The loan approval by the NAIF Board was a breach of the NAIF Act and in particular its Investment Mandate. However, the decision by Minister Scullion to impose a condition on the approval of the loan appears to have no statutory basis, and represents a much more egregious shortcoming. The former might be argued to be a technical breach by the NAIF Board, the latter (in the absence of any justification) is clearly a case of a minister acting beyond his powers.

 

While the Minister for Industry has a power under the NAIF Act (section 11) to withhold approval of a NAIF Board decision, the circumstances under which he may do so are limited. Section 11 (4) stipulates a ‘rejection period’ of 21 days from the date of a loan approval and section 11(5) states:

However, the Minister may give the rejection notice only if the Minister is satisfied that providing the financial assistance would: (a)  be inconsistent with the objectives and policies of the Commonwealth Government; or (b)  have adverse implications for Australia’s national or domestic security; or (c)  have an adverse impact on Australia’s international reputation or foreign relations.

 

Minister Scullion was not the relevant Minister, the rejection period had long passed, and the conditions in subsection 5 on their face do not appear to have been met. For the Minister to impose conditions was in effect to threaten to arrange for the NAIF Board approval to be with-held or rejected.

 

Apart from the apparent misuse of ministerial power involved, the preparedness of the Department of Prime Minister and Cabinet and later the NIAA to facilitate these arrangements is a serious concern, as is the failure of the ILSC to act independently of the Minister’s irregular request.

 

The effect of all this was to effect a blatant sleight of hand by former Minister Scullion and perhaps others within the Executive branch. The result was that the public at large, and in the process the Parliament, were misled. The NAIF loan was not required to upgrade the airport and create jobs, including Indigenous jobs, but instead was a means to bring to finality an outstanding Commonwealth loan.
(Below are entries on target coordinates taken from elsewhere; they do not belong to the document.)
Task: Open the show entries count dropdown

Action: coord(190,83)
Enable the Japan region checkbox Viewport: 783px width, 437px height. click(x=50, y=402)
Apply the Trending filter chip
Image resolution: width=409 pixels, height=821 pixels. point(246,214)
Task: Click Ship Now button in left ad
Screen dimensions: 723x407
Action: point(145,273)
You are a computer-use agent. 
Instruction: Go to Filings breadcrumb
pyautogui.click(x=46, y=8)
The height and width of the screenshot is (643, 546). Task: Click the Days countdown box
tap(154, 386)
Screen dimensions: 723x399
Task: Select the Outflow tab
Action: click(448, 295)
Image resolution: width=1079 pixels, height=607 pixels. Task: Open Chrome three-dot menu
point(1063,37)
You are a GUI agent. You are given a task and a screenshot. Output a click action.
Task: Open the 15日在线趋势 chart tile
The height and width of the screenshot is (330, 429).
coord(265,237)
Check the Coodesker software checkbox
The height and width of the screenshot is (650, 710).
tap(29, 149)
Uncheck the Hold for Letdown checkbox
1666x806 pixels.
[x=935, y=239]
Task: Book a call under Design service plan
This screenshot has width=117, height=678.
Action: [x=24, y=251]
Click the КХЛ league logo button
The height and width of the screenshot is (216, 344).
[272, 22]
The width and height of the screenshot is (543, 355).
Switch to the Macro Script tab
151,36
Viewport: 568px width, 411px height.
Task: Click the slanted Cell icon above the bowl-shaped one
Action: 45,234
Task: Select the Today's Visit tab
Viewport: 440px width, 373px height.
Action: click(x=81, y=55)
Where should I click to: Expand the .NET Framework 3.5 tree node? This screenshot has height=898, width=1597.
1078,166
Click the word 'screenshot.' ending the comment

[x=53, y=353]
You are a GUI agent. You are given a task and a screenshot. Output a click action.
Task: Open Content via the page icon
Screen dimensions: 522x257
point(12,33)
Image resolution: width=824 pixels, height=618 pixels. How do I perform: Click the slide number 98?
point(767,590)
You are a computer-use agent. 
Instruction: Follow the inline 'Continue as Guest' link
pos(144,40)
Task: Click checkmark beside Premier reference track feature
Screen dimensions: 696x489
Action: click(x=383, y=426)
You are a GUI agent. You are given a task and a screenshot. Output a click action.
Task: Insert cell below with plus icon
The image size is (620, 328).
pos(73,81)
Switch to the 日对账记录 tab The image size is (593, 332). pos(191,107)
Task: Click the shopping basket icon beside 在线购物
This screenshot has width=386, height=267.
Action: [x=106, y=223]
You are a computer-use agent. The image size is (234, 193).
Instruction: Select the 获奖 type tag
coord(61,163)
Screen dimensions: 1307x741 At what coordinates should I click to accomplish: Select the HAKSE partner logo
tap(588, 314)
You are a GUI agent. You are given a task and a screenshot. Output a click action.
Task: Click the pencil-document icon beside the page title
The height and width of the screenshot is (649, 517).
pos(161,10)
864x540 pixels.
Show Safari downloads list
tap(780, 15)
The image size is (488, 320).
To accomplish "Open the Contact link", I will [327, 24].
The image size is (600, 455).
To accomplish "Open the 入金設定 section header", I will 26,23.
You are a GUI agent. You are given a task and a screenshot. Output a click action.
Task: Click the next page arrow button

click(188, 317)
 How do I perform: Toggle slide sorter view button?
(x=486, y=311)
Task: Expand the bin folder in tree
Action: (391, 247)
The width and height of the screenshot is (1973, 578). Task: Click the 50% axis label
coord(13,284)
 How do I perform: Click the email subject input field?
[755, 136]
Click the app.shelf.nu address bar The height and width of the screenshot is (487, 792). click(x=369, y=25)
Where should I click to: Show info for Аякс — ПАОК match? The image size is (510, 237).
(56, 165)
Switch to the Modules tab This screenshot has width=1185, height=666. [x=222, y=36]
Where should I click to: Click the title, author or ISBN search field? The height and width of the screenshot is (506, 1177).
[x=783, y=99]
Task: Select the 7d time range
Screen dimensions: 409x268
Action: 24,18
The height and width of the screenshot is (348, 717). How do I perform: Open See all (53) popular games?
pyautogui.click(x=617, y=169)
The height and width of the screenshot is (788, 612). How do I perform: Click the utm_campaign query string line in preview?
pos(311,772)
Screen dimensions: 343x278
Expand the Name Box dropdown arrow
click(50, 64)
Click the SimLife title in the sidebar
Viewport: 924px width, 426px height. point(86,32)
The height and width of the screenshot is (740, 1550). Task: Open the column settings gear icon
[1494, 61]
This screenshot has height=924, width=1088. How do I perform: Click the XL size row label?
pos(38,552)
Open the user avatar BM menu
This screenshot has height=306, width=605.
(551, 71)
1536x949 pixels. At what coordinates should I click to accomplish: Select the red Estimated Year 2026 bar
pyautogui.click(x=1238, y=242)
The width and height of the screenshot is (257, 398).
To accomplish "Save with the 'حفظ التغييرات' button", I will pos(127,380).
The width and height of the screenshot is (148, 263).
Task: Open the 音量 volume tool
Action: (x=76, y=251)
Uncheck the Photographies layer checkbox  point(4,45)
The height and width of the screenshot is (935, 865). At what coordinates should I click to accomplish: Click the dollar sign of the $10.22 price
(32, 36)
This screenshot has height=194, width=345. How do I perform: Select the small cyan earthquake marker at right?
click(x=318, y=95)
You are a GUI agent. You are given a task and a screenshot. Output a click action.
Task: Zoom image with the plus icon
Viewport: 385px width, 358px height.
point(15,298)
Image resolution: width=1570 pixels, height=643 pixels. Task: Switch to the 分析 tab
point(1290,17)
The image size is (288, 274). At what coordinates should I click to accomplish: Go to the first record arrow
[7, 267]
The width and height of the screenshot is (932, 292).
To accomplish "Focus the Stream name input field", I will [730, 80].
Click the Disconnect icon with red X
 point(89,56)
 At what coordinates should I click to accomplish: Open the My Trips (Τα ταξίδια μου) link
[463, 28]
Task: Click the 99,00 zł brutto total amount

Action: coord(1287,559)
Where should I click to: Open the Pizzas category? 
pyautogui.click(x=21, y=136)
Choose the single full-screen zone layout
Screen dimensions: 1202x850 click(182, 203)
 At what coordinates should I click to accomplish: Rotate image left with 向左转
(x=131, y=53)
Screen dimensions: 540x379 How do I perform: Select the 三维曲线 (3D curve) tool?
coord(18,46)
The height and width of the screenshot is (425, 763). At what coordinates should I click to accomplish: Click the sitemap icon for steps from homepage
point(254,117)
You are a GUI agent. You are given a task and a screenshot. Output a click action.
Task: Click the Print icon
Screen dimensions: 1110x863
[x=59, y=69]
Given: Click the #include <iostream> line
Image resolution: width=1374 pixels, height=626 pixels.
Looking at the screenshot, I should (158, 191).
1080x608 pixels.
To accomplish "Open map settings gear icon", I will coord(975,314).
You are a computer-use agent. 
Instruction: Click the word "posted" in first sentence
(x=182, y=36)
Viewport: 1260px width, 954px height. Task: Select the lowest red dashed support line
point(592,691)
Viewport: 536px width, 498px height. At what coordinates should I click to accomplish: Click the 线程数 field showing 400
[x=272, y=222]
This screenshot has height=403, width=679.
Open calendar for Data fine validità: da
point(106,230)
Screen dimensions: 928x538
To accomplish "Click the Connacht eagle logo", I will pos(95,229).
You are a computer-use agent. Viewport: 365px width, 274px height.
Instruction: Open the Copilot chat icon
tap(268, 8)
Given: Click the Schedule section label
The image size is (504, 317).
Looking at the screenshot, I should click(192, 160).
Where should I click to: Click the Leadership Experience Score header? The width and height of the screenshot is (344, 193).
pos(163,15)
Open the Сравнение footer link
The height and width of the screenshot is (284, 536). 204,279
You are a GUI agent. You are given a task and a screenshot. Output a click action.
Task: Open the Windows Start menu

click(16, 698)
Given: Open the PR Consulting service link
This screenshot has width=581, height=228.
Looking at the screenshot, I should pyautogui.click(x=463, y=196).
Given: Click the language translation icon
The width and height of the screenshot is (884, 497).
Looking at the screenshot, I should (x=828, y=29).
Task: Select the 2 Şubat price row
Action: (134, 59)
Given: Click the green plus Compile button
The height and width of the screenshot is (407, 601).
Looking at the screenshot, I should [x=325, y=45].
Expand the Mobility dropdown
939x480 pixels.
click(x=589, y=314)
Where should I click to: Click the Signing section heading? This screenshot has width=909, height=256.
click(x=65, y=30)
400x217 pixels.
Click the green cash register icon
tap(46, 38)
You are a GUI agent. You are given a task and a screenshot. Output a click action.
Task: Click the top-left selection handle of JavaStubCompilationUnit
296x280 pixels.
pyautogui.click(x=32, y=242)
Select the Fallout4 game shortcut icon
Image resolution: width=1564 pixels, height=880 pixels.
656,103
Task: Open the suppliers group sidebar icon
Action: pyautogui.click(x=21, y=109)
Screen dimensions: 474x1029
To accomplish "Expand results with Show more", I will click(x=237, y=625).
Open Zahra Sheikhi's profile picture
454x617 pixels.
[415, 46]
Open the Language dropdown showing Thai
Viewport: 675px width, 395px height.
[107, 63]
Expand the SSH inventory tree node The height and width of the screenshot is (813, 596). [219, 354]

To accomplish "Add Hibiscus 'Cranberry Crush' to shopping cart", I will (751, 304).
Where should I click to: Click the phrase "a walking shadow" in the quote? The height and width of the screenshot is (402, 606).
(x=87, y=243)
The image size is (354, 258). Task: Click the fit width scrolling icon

That loan was from the start highly unusual and designed to insulate the ILSC from the adverse financial consequences of the decision taken in 2010 to purchase the Ayers Rock Resort at an inflated price. The failure of the ILSC to reveal the explicit conditions imposed by Minister Scullion in its 2019 and 2020 Annual Reports appears to confirm its implicit complicity in the Government’s irregular and probably illegal political agenda, and reflects poorly on its substantive independence notwithstanding the formal independence granted by its constituting legislation.  

 

One of the policy implications of this revelation is to highlight a lack of effective due diligence by the NAIF. Another is to highlight the appalling shortfall in funding for Indigenous projects in the NAIF’s operations. NAIF was the core financial element in the Government’s White Paper on Northern Development, Our North, Our Future (link here). To date, NAIF has provided funding of a mere $12.5m for only one other project involving Indigenous proponents (link here) out of an allocation of $5bn. This equates to 0.24% of the available allocation, and certainly suggests a less inclusive meaning to the words ‘our north, our future’. I aim to give these issues closer consideration in the near future following the recent release of a statutory review into the NAIF by Minister Pitt (link here).